Once complete, you will receive a notification, and the Software Main View will also update its appearance to reflect the changes.
Health Checks
Maintaining and confirming the health of the physical hardware is an imperative responsibility of every Systems Administrator. The Health Checks application provides time-saving automation that ensures applications and infrastructure are operating well and that the cloud environment adheres to best practices. To validate this, HPE GreenLake tasks the system with running checks against approximately 75 rules or configuration guidelines to ensure the infrastructure is operating at optimal health.
As a practical example, if there are path issues to a VM datastore, Health Checks will direct the administrator to the specific host across all clusters with that issue. In this instance, inside the HPE GreenLake portal, the most efficient way to run the necessary Health Checks on the Alletra dHCI Infrastructure stacks is to access the individual system’s portal page via the left side menu and select Systems. Once there, choose the specific dHCI stack you want to run a health check on.
Integrations with Data Services Cloud Console Automation
Understanding how HPE GreenLake for Private Cloud Business Edition fits into the HPE Data Services architecture is essential. As shown in the diagram below, the Data Services Cloud Console (DSCC) has multiple layers. Starting at the bottom is the cloud-native data infrastructure layer. This is represented by the on-prem clusters running VMs like HPE Alletra dHCI clusters or HPE SimpliVity clusters, including cloud clusters running in one of the supported hyperscalers.
The middle layer is the Cloud infrastructure services, where Private Cloud Business Edition fits. It also includes services like Setup Service for automating cluster deployments across sites to save time and Data Ops Manager that can be used to configure block services like replication between clusters or analyzing performance to finding storage performance issues.
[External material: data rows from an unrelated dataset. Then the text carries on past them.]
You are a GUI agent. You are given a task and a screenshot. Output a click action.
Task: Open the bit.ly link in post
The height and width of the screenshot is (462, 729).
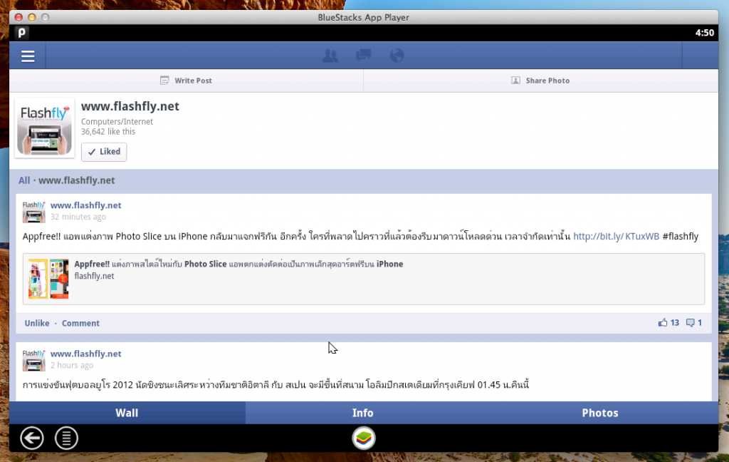pyautogui.click(x=616, y=236)
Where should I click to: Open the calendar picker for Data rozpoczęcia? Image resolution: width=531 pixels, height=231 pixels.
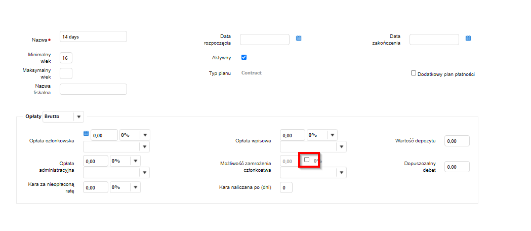click(x=299, y=39)
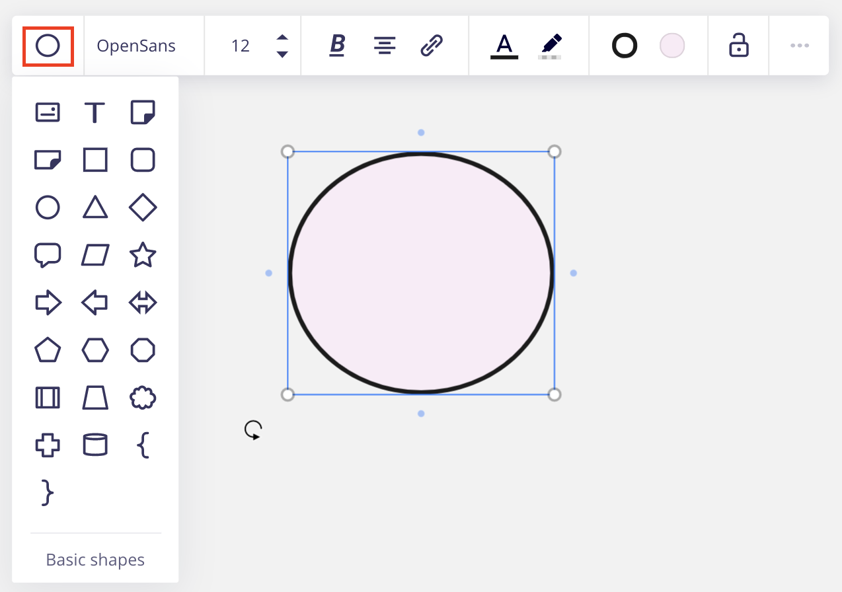This screenshot has width=842, height=592.
Task: Open the text color picker
Action: point(504,46)
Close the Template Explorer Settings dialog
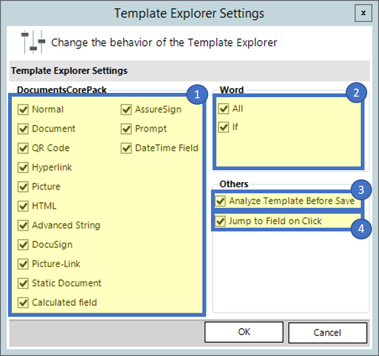This screenshot has width=379, height=356. coord(363,12)
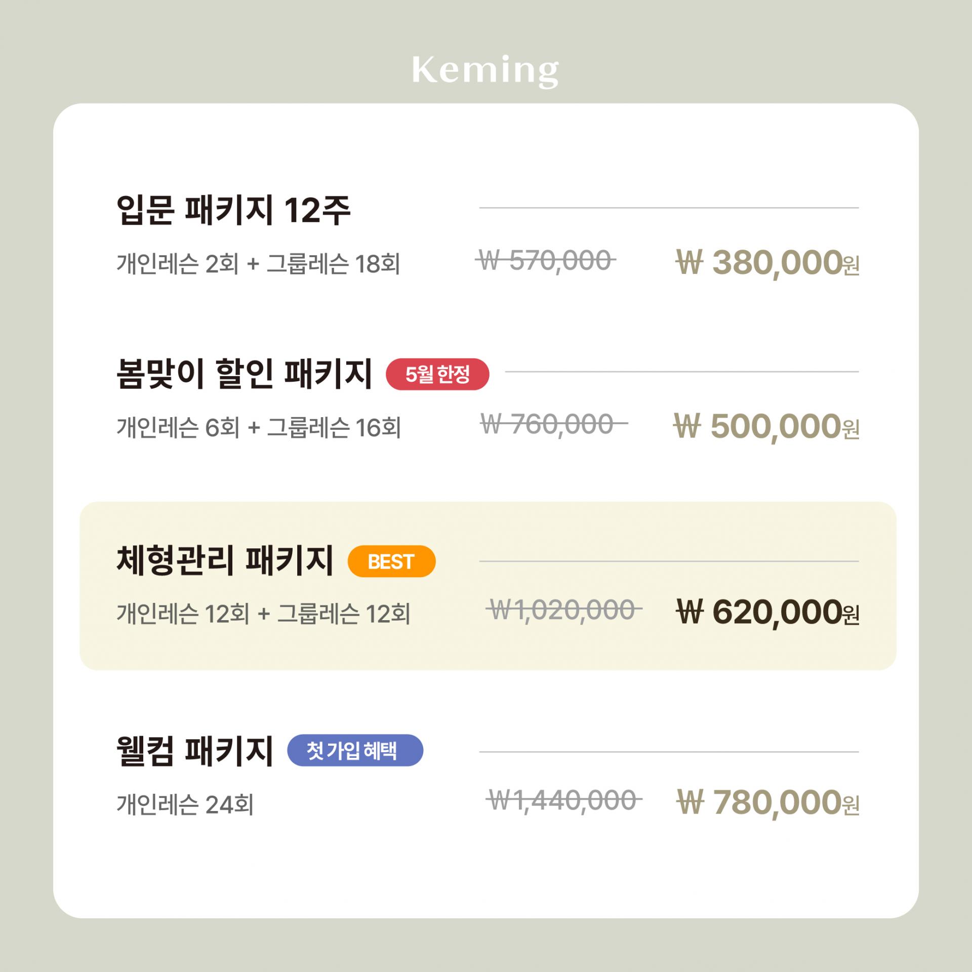Open the 봄맞이 할인 패키지 heading
The width and height of the screenshot is (972, 972).
245,374
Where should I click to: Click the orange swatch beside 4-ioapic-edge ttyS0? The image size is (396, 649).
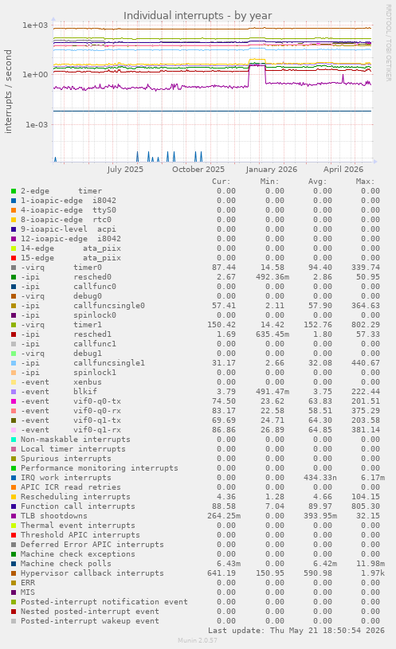[14, 210]
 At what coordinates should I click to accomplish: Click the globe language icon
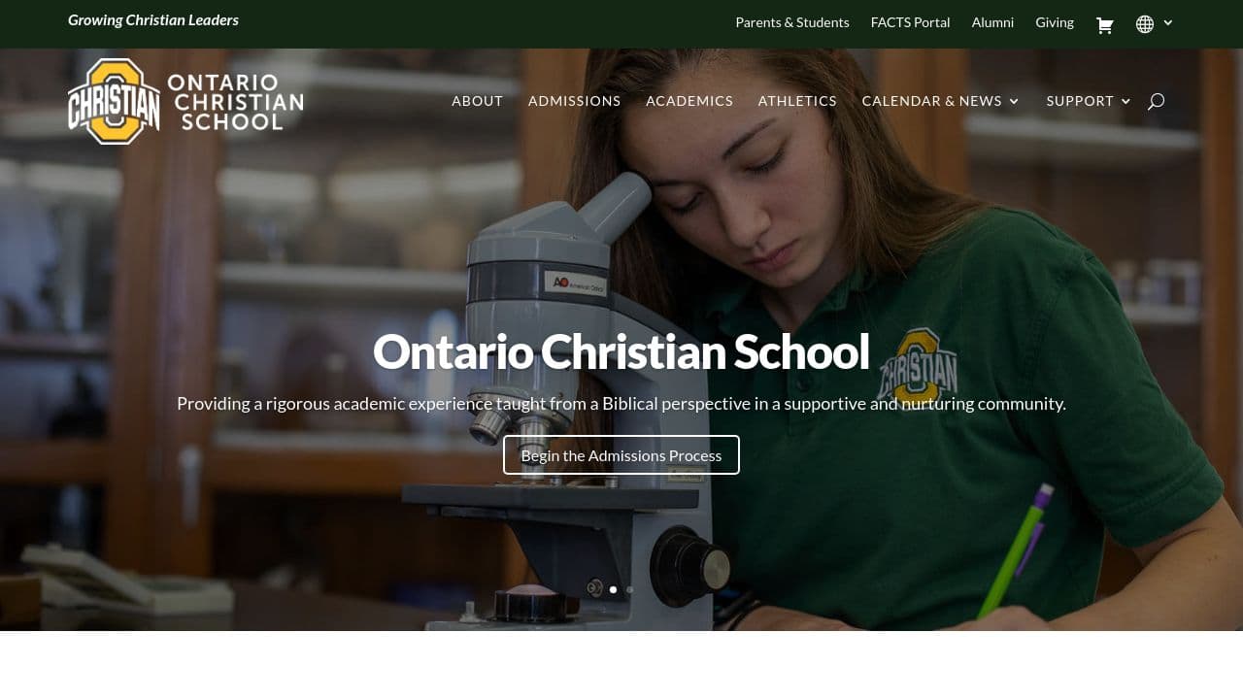pos(1145,23)
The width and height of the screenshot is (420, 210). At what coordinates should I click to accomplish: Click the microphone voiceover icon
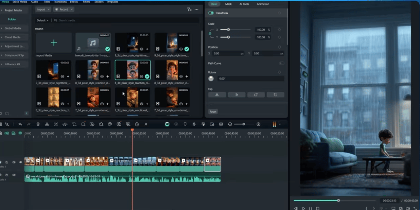pos(194,124)
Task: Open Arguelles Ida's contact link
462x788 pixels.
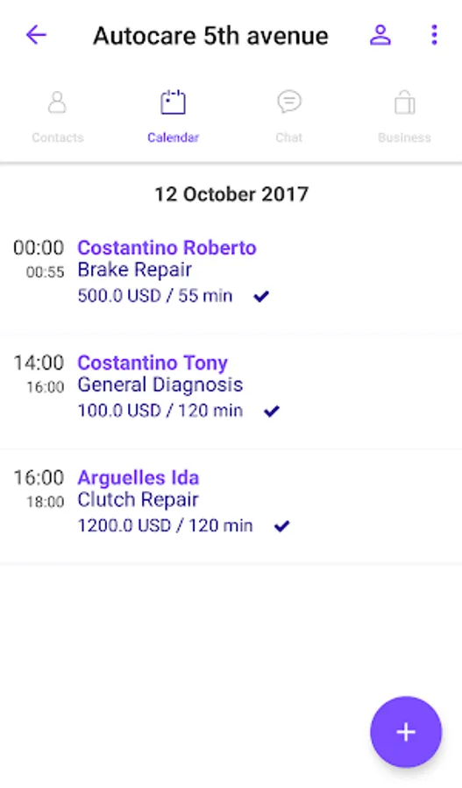Action: pyautogui.click(x=139, y=478)
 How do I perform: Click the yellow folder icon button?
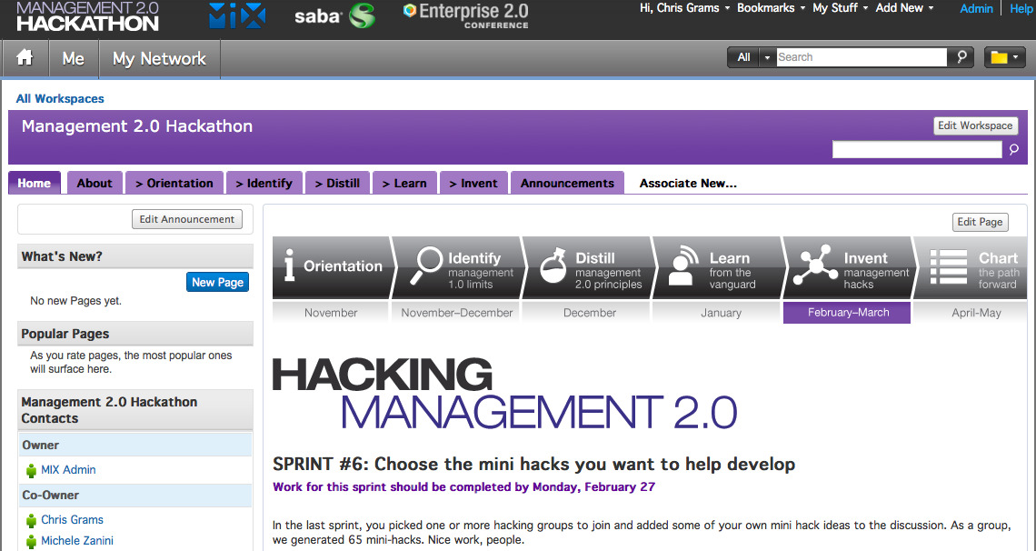coord(1004,57)
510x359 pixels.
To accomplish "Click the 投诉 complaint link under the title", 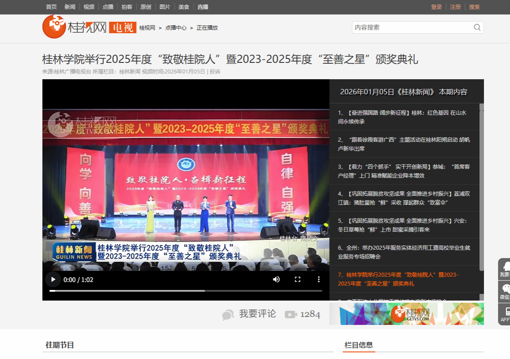I will [215, 71].
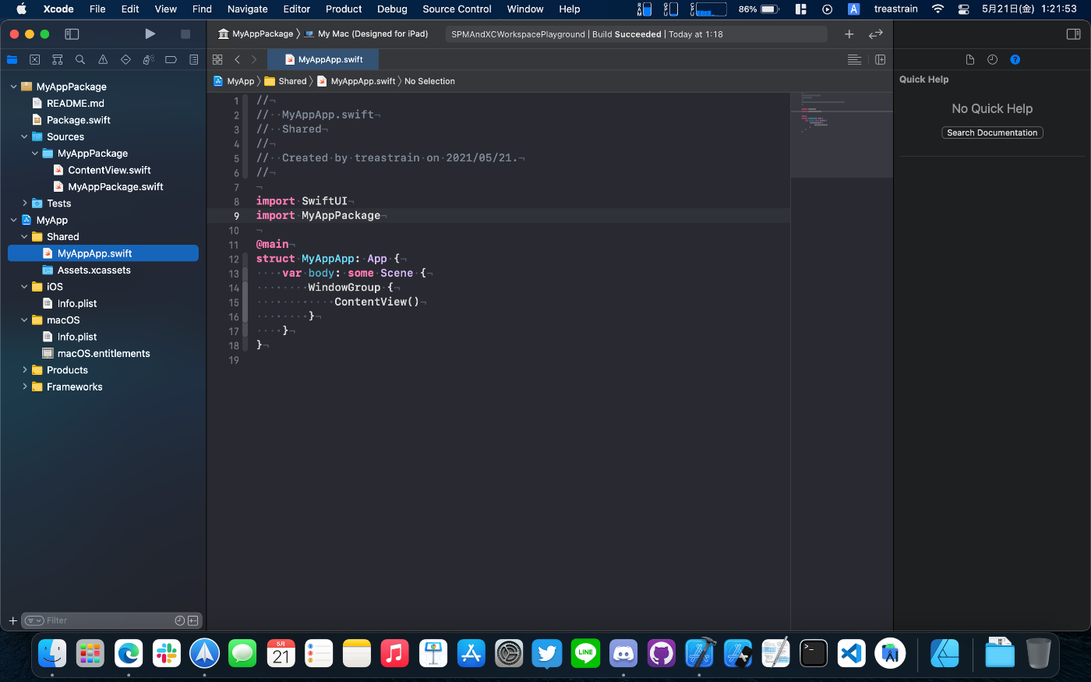Show the History inspector clock icon
The image size is (1091, 682).
[992, 60]
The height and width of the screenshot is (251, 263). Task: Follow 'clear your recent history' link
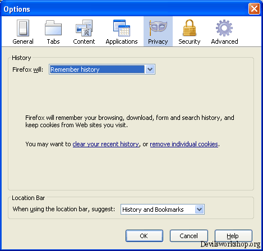coord(106,144)
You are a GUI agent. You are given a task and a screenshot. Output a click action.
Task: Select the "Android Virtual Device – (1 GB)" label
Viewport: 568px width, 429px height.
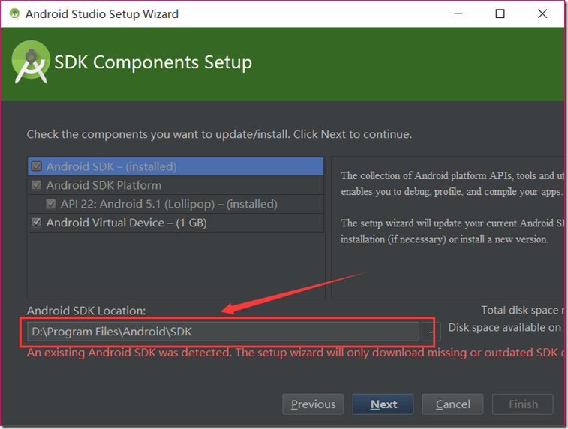126,223
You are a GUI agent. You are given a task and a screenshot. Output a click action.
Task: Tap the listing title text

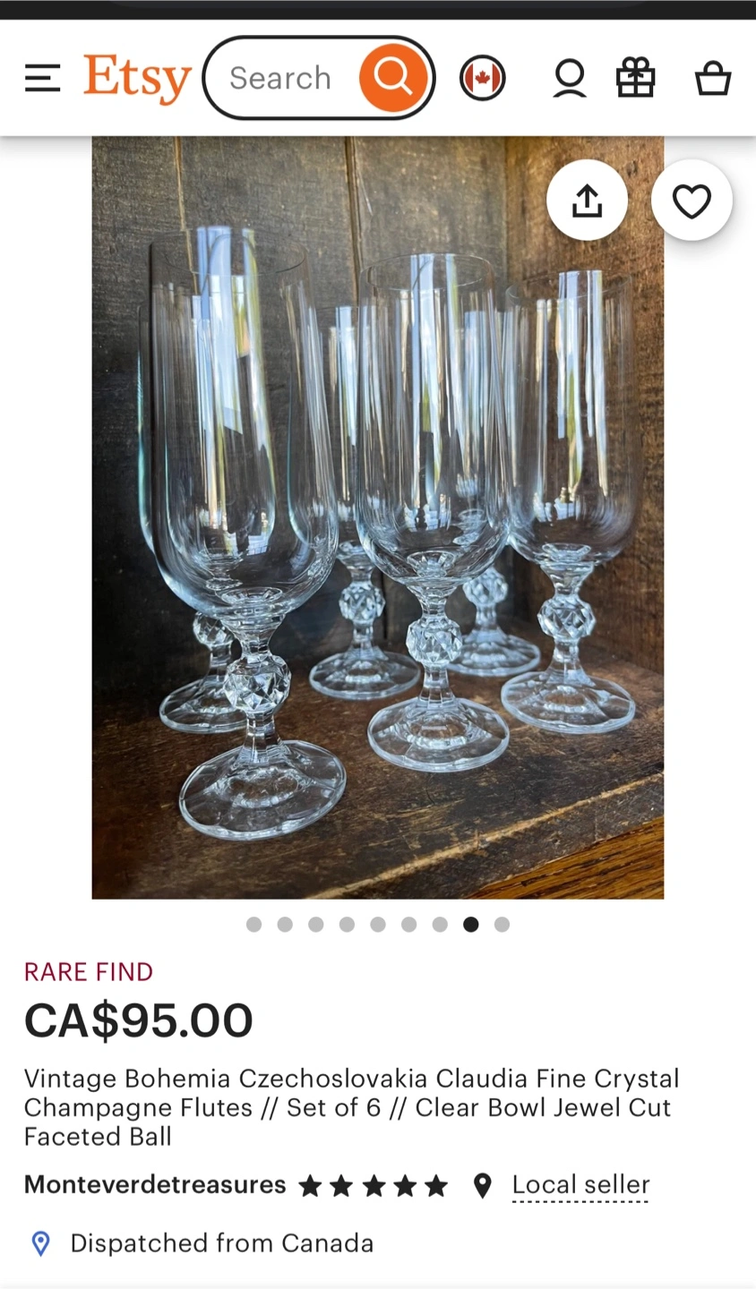[x=352, y=1107]
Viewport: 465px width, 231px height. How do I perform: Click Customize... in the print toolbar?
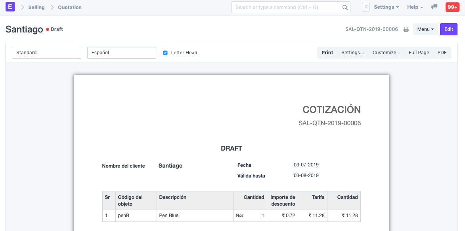click(x=386, y=53)
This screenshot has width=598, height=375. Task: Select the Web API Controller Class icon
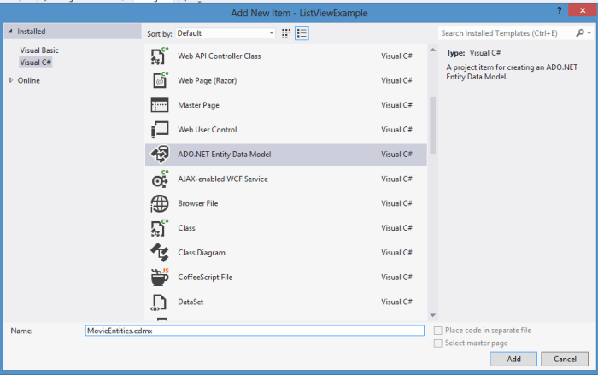coord(159,56)
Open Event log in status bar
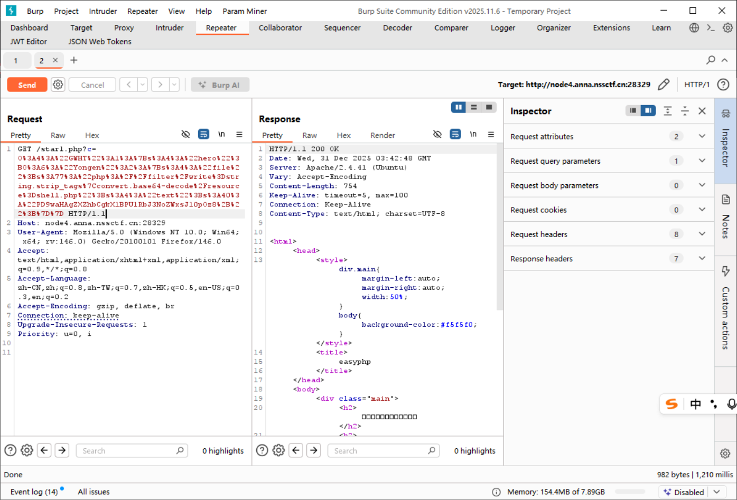This screenshot has height=500, width=737. tap(34, 492)
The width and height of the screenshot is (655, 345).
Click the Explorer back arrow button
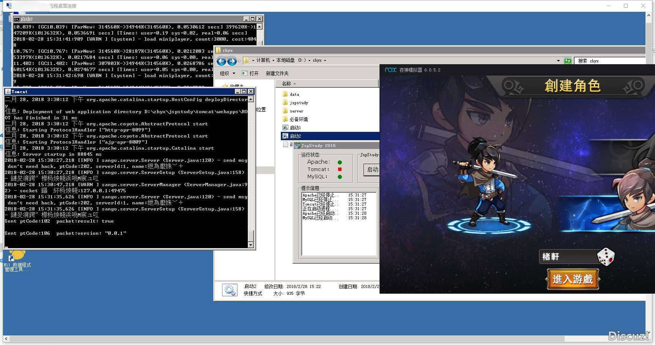pyautogui.click(x=221, y=61)
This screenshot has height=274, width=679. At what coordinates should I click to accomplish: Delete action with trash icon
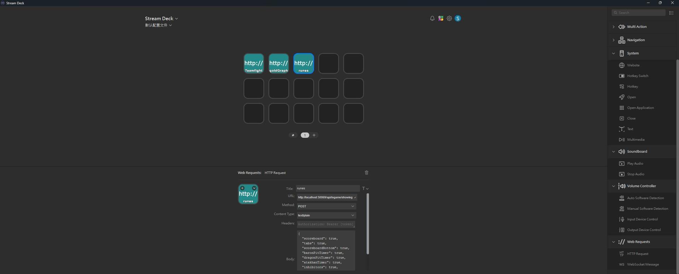point(366,173)
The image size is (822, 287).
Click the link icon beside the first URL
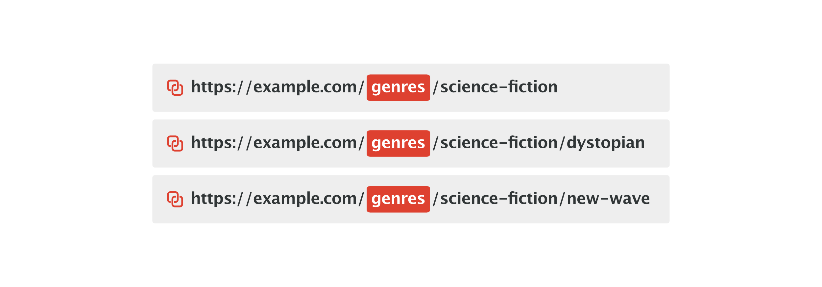pyautogui.click(x=175, y=88)
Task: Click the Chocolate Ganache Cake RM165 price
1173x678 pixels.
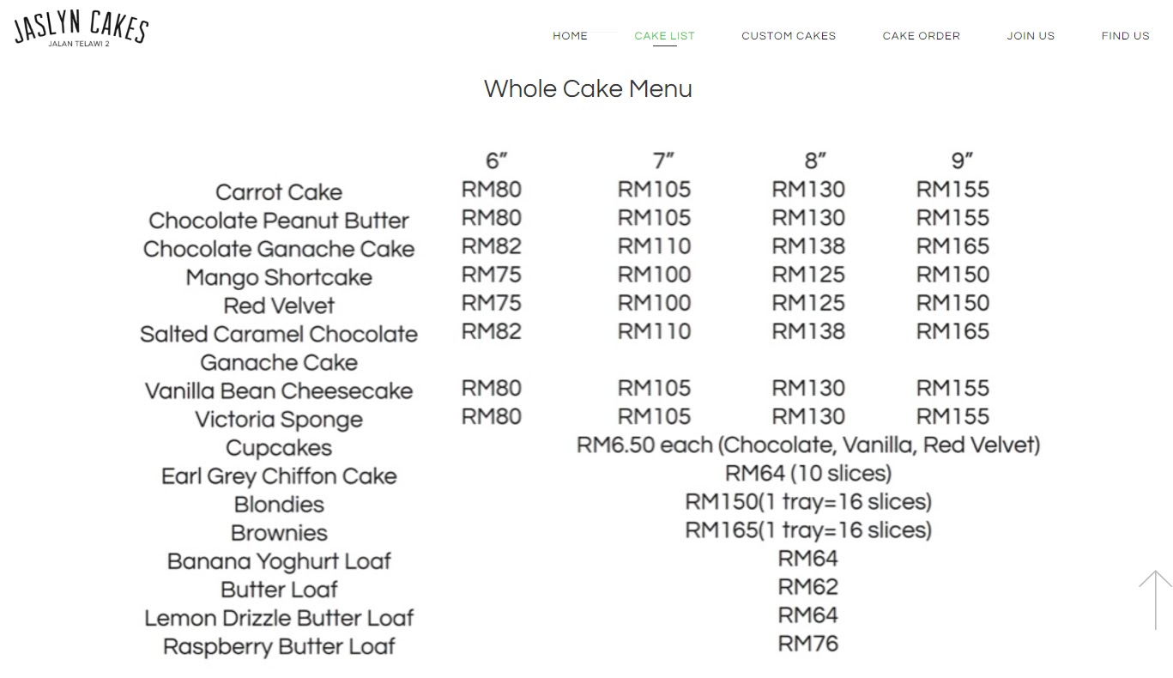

The top layer is Cloud data services, with examples including HPE GreenLake for Backup and Recovery.
Backup and Recovery
Every systems engineer knows that backup and recovery are among the most critical administration areas. HPE understands this as well and dedicates an entire portal to the purpose.
The main dashboard provides insight into Inventory Summary, Protection counts and jobs, warnings and issues, and data consumption from backup in both the Cloud and On-Premise.
In the left side menu, you are given a wide array of options to manage the backups and policies for all systems managed within HPE GreenLake, including:
- Protection Policies
- Amazon Web Services
- Elastic Block Store
- EC2
- EKS Clusters
- Relational Database Service
- Microsoft SQL Servers
- Databases
- Instances
- Protection Groups
- Application Hosts
- VMware
- Virtual Machines
- Datastores
- Protection Groups
- vCenter Servers
- HPE Array Volumes
- Reports
- On-Premise Setup
- Data Orchestrators
- Protection Store Gateways
- Protection Stores
- StoreOnce
Final Thoughts
HPE GreenLake for Private Cloud Business Edition, building on HPE GreenLake Cloud Services offers enterprises a tailored hybrid cloud solution. Unlike mainstream providers, namely Amazon Web Services and Microsoft Azure, HPE GreenLake combines the agility of cloud consumption with the control of on-site infrastructure, emphasizing data locality for businesses concerned with compliance and security. It relies on cloud-native data infrastructure comprised of HPE Alletra dHCI for business-critical workloads or HPE SimpliVity for distributed edge sites. It seamlessly integrates with Amazon’s EC2 and Microsoft Azure instances. Users benefit from streamlined setup, deployment, VM provisioning, comprehensive backup/recovery tools, and efficient system health checks, ensuring a robust and efficient cloud experience.
* HPE GreenLake rolled out Public Cloud access to Azure Virtual Machines in December. This means you can now create and manage VMs in the Microsoft ecosystem in the same way you currently manage them with AWS EC2.